That said, it is also clear that the levels of banking pay we saw in 2006-07 are no longer realistic, for three reasons. First, the world was undergoing a massive bubble at the time, fuelled by too much cash chasing too few assets. Bankers profited from the action. Today’s markets are tamer, with far fewer deals and activity.
Third, the industry has been hit by numerous other costs, not least the gradual withdrawal of governments’ implicit guarantees, upping their cost of capital, and a regulatory avalanche. This is squeezing the share of revenues that can be devoted to staff pay while ensuring that shareholders are properly compensated.

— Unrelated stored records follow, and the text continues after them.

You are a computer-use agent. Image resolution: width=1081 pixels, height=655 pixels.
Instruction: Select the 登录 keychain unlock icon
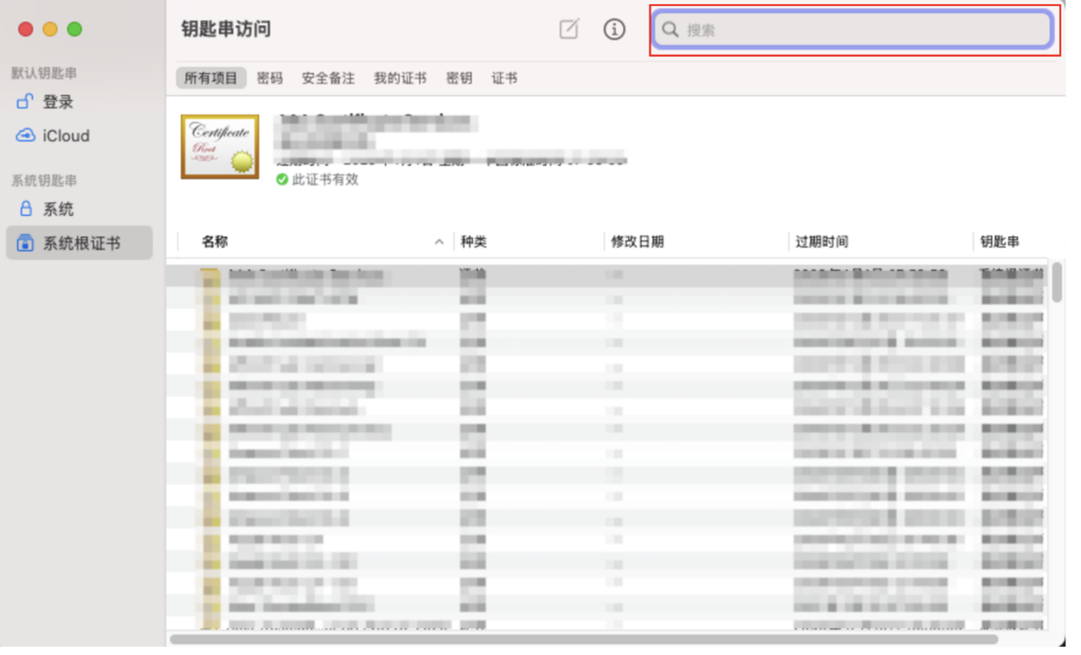click(x=24, y=102)
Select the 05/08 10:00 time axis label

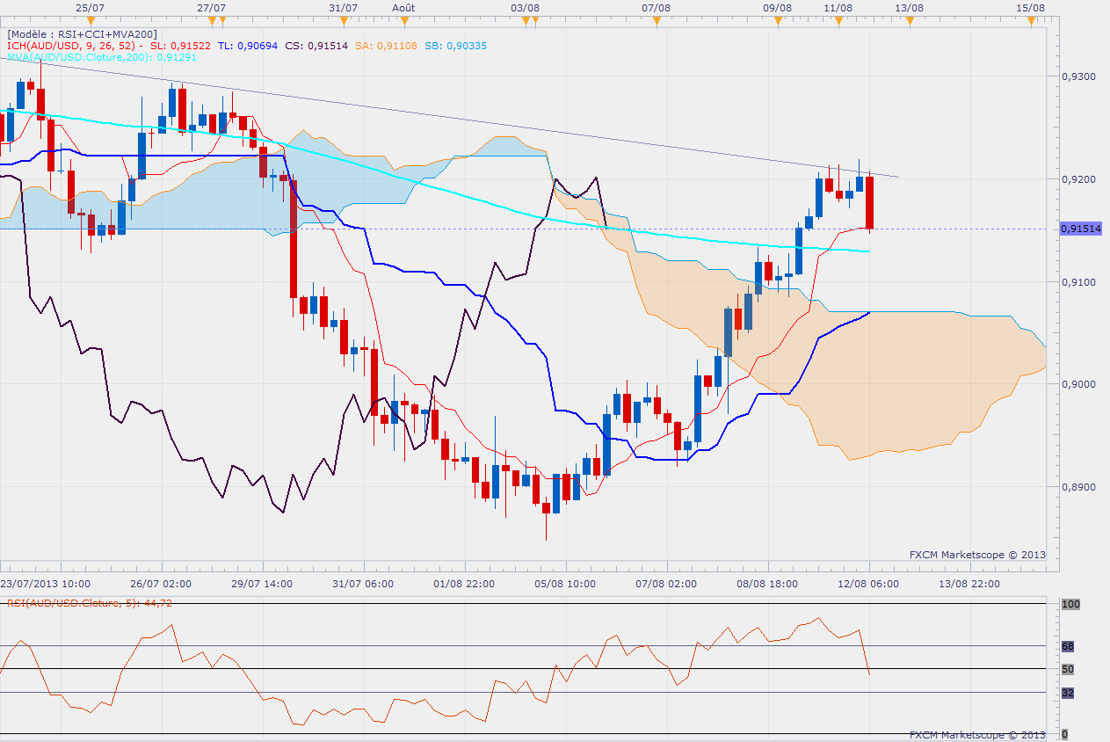564,583
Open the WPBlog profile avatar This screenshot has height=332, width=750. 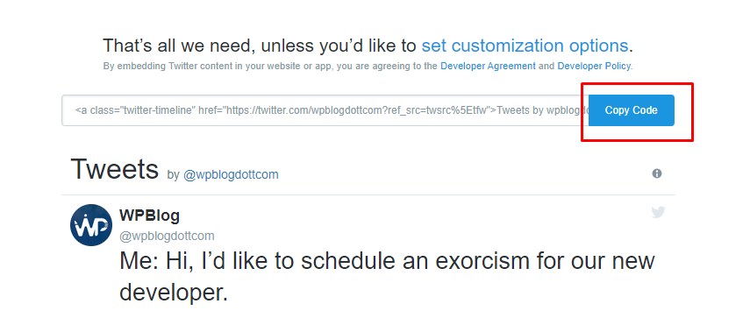click(x=91, y=225)
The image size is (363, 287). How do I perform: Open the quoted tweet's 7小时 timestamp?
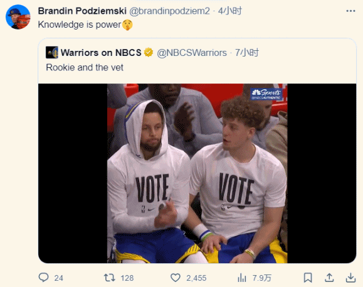pos(247,53)
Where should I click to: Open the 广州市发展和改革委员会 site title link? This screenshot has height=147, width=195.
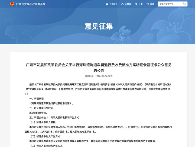[31, 4]
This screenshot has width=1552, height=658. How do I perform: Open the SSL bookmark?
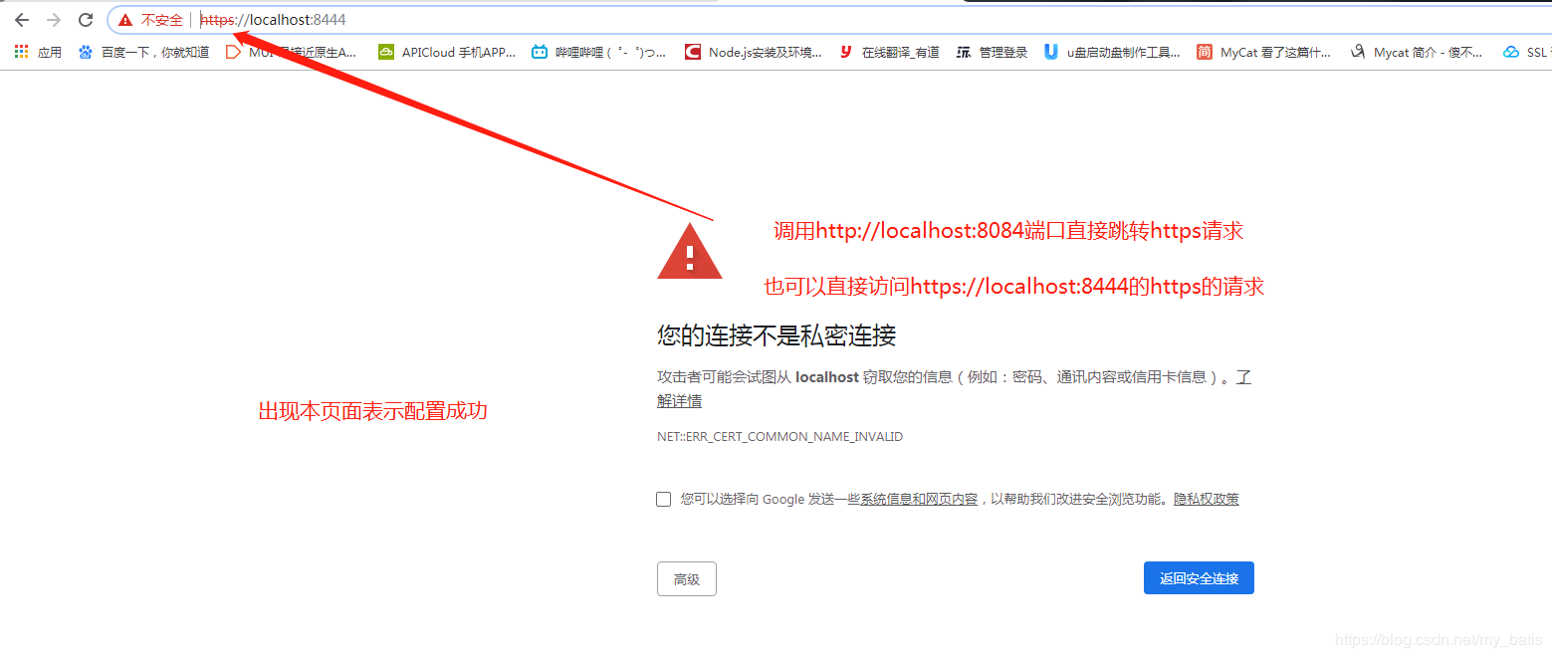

The result has been a little-noticed collapse in banking pay. William Wright, who runs New Financial, a think-tank, has crunched the numbers on his website . He calculates that disclosed pay at big investment banks has dropped by more than a quarter since 2007; that the average compensation cost per employee fell another 6pc last year and is now down by 30pc since 2007 (after adjusting for inflation, it is down by more than 40pc); and that the compensation ratio (pay as a share of banks’ revenues) collapsed to 38pc last year, down from almost 50pc before the crisis. The shift has been dramatic, but has gone unnoticed among the massed ranks of banker-bashers.
Powerful forces have led to a collapse in pay in an industry that is adapting to a permanently changed regulatory environment and economy. Those who continue to claim that banks haven’t changed need to check their facts.
WPP’s success
Sir Martin Sorrell’s strategy is paying off very nicely indeed. WPP, the advertising giant he has built up since the Eighties, has reported a strong set of figures, even though his numbers, in common with much of UK Plc, were damaged by the strong pound. Two of his decisions in particular have proved spot on: his focus on emerging markets and his embrace of the digital revolution. The collapse of the Publicis-Omnicom merger, which would have created a powerful rival, also helped.
The fact that WPP’s margins hit 13pc was an especially impressive achievement: given the ever-increasing transparency of advertising markets, one might have expected a relentless squeeze on that key metric. It wasn’t all good, obviously: the company’s exposure to Russia, which looked clever a few years ago, now looks misjudged. But WPP is growing fast and is increasingly diversified, and it will weather the geopolitical storm ahead.